Plaintiff sues as holder in due course of a promissory note for $2,000, and moves for summary judgment against the maker and an accommodation indorser, the corporate and individual defendants respectively. The individual is president of the corporate maker. The only other party to the instrument, the payee, is said to be insolvent, and is not a party to the suit. On the argument it was conceded by defendants’ counsel, and the papers warrant the concession, that plaintiff was the holder in due course of a previous note for $3,000, made and indorsed by these same defendants and payable in three months to the same payee. The $3,000 note was at maturity replaced by the $2,000 note in suit, also payable in three months, and a check for $1,000. This check was also made by the corporate defendant, and was payable to the same payee named in the notes. The check was duly presented for payment, but was dishonored because of insufficient funds. The payee, however, subsequently paid the $1,000 to plaintiff. Both notes and the check were presented on the argument, also a letter from the payee to plaintiff inclosing the original note, and a subsequent letter inclosing the note sued on and the check. The only allegations in the complaint which are denied in the answer are those *266which in legal effect aver plaintiff to be a holder in due course. That plaintiff is not such a holder is also pleaded as an affirmative defense.
The history of the inception of the note in suit shows that all parties concerned regarded it as a renewal, pro tanto, of the $3,000 note. The equities are clearly with plaintiff. Had it insisted upon payment of the $3,000 note at maturity, instead of doing defendants the favor of extending their time for three months to pay $2,000 of it, defendants concededly would have had to pay the whole indebtedness. Defendants would now return this favor by paying no part of the indebtedness. Not only are the equities on plaintiff’s side, but also respectable authority for the proposition that defendants have waived the defense and are estopped from asserting that plaintiff had, at the time it accepted the renewal note, notice of an infirmity in the instrument. There are decisions which hold that defendants would be estopped from asserting the defense even in an action by the payee of the renewal note. The rule is thus stated in 8 Corpus Juris, 444: “ One who gives a note in renewal of another note, with knowledge at the time of a partial failure of the consideration for the original note, or of false representations by the payee, etc., waives such defense and cannot set it up to defeat or to reduce a recovery on the renewal note.” (See, also, to the same effect 1 Daniel Neg. Inst. [6th ed.J § 205.)

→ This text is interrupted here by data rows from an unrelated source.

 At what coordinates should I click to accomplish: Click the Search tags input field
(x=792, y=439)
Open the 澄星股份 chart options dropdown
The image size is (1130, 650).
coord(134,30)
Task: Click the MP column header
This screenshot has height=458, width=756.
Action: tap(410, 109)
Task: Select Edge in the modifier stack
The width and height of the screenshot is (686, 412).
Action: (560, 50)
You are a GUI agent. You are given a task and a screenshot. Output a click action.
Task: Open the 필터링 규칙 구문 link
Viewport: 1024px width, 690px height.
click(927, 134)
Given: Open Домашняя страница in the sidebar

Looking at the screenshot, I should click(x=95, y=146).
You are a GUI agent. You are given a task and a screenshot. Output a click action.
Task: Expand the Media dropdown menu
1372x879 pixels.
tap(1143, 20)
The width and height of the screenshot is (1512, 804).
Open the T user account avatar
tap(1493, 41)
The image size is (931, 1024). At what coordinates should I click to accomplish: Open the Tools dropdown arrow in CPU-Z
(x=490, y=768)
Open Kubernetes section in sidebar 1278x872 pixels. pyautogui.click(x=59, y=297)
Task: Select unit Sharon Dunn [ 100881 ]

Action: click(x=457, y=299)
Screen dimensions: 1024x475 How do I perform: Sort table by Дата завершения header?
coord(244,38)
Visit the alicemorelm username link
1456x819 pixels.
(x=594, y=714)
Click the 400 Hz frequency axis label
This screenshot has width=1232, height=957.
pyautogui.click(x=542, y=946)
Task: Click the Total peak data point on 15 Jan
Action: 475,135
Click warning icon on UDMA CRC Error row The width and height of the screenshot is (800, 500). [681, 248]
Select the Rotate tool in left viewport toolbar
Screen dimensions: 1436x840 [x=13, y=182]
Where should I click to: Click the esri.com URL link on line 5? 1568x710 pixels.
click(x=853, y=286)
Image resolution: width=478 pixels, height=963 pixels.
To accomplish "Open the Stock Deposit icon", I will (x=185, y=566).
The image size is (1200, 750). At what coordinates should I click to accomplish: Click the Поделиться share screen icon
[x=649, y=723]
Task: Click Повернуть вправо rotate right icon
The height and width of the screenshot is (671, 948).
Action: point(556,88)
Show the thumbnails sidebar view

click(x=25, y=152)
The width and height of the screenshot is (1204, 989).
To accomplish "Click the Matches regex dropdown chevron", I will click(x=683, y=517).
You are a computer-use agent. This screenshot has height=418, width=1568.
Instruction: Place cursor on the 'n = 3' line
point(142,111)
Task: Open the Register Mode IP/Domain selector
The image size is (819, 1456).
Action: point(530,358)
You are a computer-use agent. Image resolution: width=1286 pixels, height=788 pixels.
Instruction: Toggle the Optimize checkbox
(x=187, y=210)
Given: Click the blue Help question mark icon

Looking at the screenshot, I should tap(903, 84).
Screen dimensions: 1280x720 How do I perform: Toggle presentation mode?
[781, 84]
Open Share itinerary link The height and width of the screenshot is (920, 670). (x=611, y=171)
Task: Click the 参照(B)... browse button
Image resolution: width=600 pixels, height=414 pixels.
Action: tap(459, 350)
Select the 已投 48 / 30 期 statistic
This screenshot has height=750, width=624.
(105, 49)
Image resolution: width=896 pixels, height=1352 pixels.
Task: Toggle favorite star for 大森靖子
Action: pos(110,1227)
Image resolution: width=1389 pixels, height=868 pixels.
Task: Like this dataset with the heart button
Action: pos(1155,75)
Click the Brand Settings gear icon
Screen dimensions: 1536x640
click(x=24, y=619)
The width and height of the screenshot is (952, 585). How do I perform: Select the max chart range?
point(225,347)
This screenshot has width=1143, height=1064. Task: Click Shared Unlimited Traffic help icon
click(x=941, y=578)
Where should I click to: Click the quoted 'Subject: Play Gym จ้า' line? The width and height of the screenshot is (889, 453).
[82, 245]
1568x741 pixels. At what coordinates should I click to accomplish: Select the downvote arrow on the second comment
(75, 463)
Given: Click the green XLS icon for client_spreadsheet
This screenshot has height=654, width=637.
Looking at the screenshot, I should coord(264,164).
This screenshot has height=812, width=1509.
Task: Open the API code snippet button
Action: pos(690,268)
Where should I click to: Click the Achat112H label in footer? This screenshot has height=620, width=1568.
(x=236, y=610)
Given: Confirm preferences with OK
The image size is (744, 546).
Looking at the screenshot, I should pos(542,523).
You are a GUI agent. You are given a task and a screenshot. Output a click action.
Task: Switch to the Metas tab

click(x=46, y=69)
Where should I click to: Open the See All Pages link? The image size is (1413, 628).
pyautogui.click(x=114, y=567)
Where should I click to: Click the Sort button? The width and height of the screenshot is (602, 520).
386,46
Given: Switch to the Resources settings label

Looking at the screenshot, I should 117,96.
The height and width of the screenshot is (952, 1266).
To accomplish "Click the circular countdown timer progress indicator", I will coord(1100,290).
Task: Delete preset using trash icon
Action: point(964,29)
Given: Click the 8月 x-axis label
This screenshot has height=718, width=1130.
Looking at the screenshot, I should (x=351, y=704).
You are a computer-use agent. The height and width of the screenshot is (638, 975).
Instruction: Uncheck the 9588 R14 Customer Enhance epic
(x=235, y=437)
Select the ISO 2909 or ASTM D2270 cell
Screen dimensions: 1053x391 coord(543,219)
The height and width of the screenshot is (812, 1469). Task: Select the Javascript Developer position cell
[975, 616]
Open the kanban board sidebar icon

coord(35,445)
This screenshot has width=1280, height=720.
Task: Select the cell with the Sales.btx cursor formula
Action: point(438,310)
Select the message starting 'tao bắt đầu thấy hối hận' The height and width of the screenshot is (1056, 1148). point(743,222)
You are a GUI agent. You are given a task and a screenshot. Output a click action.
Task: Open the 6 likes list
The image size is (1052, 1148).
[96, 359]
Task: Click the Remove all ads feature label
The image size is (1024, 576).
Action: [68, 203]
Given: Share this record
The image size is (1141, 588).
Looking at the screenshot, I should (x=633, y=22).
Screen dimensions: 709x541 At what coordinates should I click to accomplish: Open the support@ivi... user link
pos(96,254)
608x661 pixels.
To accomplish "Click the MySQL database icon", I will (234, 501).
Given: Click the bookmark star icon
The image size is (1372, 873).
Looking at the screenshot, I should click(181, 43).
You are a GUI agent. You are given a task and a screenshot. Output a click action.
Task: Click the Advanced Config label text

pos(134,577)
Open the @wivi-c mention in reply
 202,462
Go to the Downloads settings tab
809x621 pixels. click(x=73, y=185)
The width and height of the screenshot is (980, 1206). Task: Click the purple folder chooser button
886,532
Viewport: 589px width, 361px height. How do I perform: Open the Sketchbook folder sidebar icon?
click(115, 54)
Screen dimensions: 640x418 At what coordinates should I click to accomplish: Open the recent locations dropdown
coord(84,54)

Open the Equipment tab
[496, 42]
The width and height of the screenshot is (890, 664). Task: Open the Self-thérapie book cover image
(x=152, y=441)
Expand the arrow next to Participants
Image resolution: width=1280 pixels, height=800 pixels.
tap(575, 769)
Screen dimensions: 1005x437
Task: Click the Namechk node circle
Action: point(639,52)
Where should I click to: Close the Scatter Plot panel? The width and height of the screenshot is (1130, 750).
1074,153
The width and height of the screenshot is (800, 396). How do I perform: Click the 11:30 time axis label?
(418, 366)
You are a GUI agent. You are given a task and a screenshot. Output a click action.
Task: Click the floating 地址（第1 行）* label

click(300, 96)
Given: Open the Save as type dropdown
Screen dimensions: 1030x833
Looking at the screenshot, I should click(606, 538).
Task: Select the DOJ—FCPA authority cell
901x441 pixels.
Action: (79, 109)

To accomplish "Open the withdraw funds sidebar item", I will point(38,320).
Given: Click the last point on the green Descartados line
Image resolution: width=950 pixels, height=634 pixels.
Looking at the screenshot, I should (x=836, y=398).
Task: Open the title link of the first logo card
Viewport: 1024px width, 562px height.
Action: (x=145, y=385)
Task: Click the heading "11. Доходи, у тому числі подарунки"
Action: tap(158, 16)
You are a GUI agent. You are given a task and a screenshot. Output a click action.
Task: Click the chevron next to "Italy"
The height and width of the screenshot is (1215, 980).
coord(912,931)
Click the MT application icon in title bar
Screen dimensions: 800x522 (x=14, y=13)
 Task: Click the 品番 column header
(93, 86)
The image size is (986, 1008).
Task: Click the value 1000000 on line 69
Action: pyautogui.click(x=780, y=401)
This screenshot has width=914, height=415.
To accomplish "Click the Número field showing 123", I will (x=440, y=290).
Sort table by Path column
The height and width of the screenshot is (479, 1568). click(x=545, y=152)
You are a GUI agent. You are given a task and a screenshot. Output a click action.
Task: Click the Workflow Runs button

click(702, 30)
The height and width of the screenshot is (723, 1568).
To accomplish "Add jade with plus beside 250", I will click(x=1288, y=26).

The decision of this motion need not, however, rest upon this basis alone. It is not claimed by defendants, either in their answer or in the affidavit which they submit in opposition to the motion, that they at any time had an agreement or understanding with the payee that the latter would not negotiate the note or that delivery of the note to the payee was in any way conditional or subject to adjustments between the parties, or that negotiating the note would in any view amount to bad faith. Obviously, the note was given to be negotiated, as otherwise its issuance was meaningless. It was given by developers of real estate (defendants) to a contractor (the payee) who supplied steam-heating equipment to defendants and as part payment of the contract price thereof. Defendants’ affidavit set forth a long fist of items of defective work and material furnished by the payee, and that prior to the delivery of the second note the payee informed the plaintiff of the facts, and advised plaintiff that “ he would do whatever work was necessary to correct the defective workmanship and material so that the note in question would be paid.” Evidently defendants’ position is that they renewed the note with full knowledge of the partial failure of consideration for the original note and upon the promise of the payee that he would do something in the future, namely, repair the defects.
No affidavit of the payee has been presented, though defendants *267claim that it was the payee alone who communicated the foregoing conditions and promise to plaintiff prior to the delivery of the note in suit. The defendants do not pretend that at any time they communicated any of this alleged information to plaintiff. The absence of the payee’s affidavit may, however, be disregarded, because if we assume that the payee did actually communicate to plaintiff knowledge of the existence" of the payee’s promise at or before the delivery of the note, this would not aid defendants. The knowledge would not impair or affect plaintiff’s status as a holder in due course. Until the breach of the promise, which on defendants’ own showing was entirely executory, defendants would have no defense to the note. (Davis v. McCready, 17 N. Y. 230; Tradesmen’s Nat Bank v. Curtis, 167 id. 194.) As was stated in Title Guarantee & Trust Co. v. Pam (232 N. Y. 441, 457): “ Until the promise was broken, a defense did not exist. The purchaser was not affected by equities that might never come into being.”
The motion for summary judgment is granted, with ten dollars costs and the taxable costs of the action. Defendants are granted five days’ stay of execution after the service of the order entered hereon. Order signed.